# Task item
Note the line where "Task: Decrease Horizontal" appears in the data below; write it out exactly, along with every line that comes after it to the end.

= Beginning of Section =

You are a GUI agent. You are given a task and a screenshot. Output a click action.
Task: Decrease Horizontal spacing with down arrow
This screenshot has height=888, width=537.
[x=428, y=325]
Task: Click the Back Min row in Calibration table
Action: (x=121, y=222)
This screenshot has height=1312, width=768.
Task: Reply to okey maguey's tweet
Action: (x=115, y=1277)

= End of Section =

# Exercise response
Task: Decrease Horizontal spacing with down arrow
This screenshot has height=888, width=537.
[x=428, y=325]
Task: Click the Back Min row in Calibration table
Action: (x=121, y=222)
This screenshot has height=1312, width=768.
Task: Reply to okey maguey's tweet
Action: (x=115, y=1277)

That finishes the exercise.